Geo-OLM tackles the high cost of CEO-level geospatial Copilots by introducing a state-driven prompting paradigm that decouples reasoning from tool execution, enabling small open language models (≤7B parameters) to perform complex Earth observation tasks with competitive accuracy. The framework models EO workflows as finite-state machines, guiding per-state tool use, error handling, and completion checks, which dramatically improves reliability for low-resource models. Extensive evaluation across proprietary and open LLM families on GeoLLM-Engine and GeoLLM-Squad benchmarks, plus a Turkey earthquake case study, shows near-GPT-4o performance for large models while achieving 10–100× cost reductions with open models, and maintaining 10–20% gaps even at smaller sizes. These findings demonstrate the practicality and impact of structured, state-driven geospatial agents for sustainable, scalable EO research and policymaking.

Abstract

Geospatial Copilots hold immense potential for automating Earth observation (EO) and climate monitoring workflows, yet their reliance on large-scale models such as GPT-4o introduces a paradox: tools intended for sustainability studies often incur unsustainable costs. Using agentic AI frameworks in geospatial applications can amass thousands of dollars in API charges or requires expensive, power-intensive GPUs for deployment, creating barriers for researchers, policymakers, and NGOs.
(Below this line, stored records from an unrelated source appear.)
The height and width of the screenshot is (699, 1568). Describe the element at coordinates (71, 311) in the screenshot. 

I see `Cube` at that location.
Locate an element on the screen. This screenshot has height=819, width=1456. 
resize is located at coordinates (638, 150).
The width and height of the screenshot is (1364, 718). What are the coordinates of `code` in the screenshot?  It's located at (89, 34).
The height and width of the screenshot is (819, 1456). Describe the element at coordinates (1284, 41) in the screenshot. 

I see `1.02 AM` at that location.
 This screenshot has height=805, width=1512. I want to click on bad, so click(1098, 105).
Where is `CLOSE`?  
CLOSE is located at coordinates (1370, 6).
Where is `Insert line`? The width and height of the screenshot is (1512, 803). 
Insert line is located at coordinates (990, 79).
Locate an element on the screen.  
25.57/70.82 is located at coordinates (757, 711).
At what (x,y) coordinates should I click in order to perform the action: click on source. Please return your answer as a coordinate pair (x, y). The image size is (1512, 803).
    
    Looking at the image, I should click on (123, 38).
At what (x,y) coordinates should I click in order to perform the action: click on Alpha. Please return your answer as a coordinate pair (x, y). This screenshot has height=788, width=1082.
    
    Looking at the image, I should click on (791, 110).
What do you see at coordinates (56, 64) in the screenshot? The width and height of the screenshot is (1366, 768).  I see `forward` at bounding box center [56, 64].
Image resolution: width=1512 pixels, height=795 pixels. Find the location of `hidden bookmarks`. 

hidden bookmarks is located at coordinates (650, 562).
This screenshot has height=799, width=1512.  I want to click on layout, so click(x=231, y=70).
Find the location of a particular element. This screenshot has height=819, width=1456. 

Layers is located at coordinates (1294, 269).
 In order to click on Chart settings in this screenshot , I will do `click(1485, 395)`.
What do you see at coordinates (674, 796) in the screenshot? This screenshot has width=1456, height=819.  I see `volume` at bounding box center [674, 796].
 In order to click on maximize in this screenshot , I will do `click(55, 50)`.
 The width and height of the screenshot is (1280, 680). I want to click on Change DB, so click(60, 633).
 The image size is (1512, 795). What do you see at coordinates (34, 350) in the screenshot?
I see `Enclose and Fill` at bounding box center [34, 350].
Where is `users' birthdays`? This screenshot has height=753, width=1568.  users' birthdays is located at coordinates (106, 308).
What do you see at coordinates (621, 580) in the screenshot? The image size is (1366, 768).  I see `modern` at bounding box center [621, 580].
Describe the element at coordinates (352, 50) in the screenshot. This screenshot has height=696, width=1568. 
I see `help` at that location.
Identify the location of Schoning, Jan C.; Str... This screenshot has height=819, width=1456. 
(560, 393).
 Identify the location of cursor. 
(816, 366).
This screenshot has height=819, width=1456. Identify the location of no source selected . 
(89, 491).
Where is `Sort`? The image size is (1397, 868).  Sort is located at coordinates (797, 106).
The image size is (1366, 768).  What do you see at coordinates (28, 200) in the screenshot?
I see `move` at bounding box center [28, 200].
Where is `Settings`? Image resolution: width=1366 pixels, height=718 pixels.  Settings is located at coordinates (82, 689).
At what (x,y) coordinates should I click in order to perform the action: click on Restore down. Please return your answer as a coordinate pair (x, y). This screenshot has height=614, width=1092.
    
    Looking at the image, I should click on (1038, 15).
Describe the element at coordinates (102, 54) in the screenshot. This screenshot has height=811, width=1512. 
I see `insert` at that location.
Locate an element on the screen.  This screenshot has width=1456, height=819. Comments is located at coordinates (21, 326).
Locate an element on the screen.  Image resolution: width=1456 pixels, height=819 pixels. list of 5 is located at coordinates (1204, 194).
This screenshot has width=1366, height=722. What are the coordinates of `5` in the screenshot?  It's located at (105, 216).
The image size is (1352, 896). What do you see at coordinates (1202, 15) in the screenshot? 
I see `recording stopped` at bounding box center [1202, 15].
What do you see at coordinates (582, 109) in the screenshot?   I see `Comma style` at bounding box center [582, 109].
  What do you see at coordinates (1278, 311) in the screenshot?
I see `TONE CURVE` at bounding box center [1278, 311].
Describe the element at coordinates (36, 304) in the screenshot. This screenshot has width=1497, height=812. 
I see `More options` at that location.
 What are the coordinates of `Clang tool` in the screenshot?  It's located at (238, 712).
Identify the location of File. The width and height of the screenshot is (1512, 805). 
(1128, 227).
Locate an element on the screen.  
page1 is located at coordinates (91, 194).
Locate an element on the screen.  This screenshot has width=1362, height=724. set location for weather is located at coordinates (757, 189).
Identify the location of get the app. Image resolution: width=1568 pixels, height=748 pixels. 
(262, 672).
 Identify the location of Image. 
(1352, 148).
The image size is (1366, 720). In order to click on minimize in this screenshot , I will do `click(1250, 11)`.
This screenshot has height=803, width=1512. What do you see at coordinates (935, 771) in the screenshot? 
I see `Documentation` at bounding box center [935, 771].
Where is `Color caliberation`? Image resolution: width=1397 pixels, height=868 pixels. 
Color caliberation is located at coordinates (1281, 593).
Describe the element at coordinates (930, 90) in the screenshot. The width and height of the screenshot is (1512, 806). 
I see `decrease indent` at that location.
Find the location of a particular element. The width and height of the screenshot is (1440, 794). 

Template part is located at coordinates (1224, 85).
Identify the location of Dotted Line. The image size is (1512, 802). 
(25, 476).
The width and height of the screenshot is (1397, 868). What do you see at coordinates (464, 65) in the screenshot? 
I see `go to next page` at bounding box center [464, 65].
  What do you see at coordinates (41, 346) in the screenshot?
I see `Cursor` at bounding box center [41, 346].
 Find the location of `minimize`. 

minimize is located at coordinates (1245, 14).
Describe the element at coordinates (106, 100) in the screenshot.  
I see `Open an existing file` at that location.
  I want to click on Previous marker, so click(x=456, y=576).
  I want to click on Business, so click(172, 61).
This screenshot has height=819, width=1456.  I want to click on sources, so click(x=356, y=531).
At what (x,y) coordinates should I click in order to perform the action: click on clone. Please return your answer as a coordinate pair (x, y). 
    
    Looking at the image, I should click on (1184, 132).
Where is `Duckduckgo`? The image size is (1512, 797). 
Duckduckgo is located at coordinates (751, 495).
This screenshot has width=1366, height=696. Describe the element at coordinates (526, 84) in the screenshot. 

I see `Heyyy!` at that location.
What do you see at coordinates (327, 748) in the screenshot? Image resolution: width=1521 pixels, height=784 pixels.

Unfortunately, when geospatial Copilots are deployed with open language models (OLMs), performance often degrades due to their dependence on GPT-optimized logic. In this paper, we present Geo-OLM, a tool-augmented geospatial agent that leverages the novel paradigm of state-driven LLM reasoning to decouple task progression from tool calling. By alleviating the workflow reasoning burden, our approach enables low-resource OLMs to complete geospatial tasks more effectively. When downsizing to small models below 7B parameters, Geo-OLM outperforms the strongest prior geospatial baselines by 32.8% in successful query completion rates. Our method performs comparably to proprietary models achieving results within 10% of GPT-4o, while reducing inference costs by two orders of magnitude from \1000 to under \$10. We present an in-depth analysis with geospatial downstream benchmarks, providing key insights to help practitioners effectively deploy OLMs for EO applications.

Paper Structure

This paper contains 12 sections, 2 figures, 5 tables.

Figures (2)

  • Figure 1: State-driven LLM reasoning with Geo-OLM. Earth observation (EO) workflows exhibit inherent progression logic, which we encapsulate using the StateFlow paradigm wu2024stateflow. We illustrate this first in a single-agent scenario for satellite detection in remote sensing (RS) tasks (left) and extend it flexibly to a multi-agent setup incorporating diverse EO applications (right). By structuring reasoning into explicit states, Geo-OLM reduces the cognitive burden on low-resource OLMs, allowing them to better reflect on task progression, correctly handle errors, and prevent premature function termination.
  • Figure 2: Agentic success and correctness rates vs. benchmarking cost (for a typical benchmark size of 2K user queries) across various models (distinguished by markers) and prompting techniques (distinguished by colors). Overall, Geo-OLM achieves better performance-cost trade-offs across model scales from 72B down to 3B parameters, sustaining agentic performance at reduced computational expenses (best viewed in color).